### WHAT NEEDS TO BE DONE
Convert the records starting at the line that contains "Given: Click the quoted" and ending at the line that contains "Looking at the screenshot, I should click(x=981, y=234)." into a numbered list, leaving out any blank lines.

### STORED ROWS
╔══
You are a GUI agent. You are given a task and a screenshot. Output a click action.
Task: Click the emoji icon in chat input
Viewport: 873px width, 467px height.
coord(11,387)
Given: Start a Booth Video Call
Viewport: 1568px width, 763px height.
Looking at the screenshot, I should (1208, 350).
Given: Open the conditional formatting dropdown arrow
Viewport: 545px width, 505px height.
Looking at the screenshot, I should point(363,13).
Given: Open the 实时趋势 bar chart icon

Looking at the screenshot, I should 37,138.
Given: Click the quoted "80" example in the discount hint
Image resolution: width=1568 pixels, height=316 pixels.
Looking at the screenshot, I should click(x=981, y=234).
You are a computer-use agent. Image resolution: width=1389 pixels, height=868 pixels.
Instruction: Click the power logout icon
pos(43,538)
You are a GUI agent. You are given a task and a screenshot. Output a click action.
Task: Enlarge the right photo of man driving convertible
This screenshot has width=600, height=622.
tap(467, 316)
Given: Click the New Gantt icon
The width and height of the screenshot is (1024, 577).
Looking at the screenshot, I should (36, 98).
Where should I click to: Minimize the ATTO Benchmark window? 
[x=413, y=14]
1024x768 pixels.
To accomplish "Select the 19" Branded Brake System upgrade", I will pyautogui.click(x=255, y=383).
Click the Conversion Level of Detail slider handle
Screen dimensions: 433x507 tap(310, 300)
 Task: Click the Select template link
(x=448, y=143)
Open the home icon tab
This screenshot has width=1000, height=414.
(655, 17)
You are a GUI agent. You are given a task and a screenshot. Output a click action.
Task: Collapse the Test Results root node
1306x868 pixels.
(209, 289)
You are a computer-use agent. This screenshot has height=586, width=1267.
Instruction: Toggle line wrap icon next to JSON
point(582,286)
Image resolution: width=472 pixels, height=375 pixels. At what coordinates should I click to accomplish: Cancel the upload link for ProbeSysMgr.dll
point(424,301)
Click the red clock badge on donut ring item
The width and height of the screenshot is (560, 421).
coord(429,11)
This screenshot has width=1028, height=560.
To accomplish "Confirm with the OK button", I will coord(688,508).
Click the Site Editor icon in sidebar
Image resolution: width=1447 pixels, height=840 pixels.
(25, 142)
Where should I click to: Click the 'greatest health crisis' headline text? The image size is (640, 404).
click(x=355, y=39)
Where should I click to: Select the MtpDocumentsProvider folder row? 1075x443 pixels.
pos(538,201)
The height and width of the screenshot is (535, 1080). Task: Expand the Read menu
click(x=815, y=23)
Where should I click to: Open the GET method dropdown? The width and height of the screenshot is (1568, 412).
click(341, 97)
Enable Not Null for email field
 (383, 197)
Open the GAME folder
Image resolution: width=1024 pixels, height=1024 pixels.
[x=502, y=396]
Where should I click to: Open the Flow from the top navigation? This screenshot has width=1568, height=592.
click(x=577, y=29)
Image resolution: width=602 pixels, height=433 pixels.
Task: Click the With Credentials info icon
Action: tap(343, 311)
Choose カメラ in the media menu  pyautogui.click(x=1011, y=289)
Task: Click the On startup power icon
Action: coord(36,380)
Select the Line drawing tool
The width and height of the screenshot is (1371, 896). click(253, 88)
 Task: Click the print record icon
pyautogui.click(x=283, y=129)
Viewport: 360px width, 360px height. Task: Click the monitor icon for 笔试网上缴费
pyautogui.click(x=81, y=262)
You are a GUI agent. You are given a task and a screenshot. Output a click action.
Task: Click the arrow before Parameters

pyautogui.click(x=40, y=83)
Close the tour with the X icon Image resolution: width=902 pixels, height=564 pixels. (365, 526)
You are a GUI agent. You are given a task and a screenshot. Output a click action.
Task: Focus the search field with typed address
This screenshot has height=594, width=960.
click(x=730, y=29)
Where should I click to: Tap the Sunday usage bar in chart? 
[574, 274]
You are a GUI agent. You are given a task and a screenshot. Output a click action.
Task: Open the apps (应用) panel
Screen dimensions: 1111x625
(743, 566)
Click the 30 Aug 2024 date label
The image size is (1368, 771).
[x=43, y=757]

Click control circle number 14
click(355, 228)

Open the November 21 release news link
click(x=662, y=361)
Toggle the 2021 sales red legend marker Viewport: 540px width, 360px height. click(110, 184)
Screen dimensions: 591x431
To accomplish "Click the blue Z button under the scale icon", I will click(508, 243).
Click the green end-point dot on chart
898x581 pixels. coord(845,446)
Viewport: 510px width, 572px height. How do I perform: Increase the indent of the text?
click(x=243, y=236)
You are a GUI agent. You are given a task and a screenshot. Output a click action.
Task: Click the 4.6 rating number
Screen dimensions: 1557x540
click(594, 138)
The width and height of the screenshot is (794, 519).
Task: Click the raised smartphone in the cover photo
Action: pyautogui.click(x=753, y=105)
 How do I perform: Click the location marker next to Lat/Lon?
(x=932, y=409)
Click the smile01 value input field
╚══
### THE RESPONSE
1. Given: Click the quoted "80" example in the discount hint
2. Image resolution: width=1568 pixels, height=316 pixels.
3. Looking at the screenshot, I should click(x=981, y=234).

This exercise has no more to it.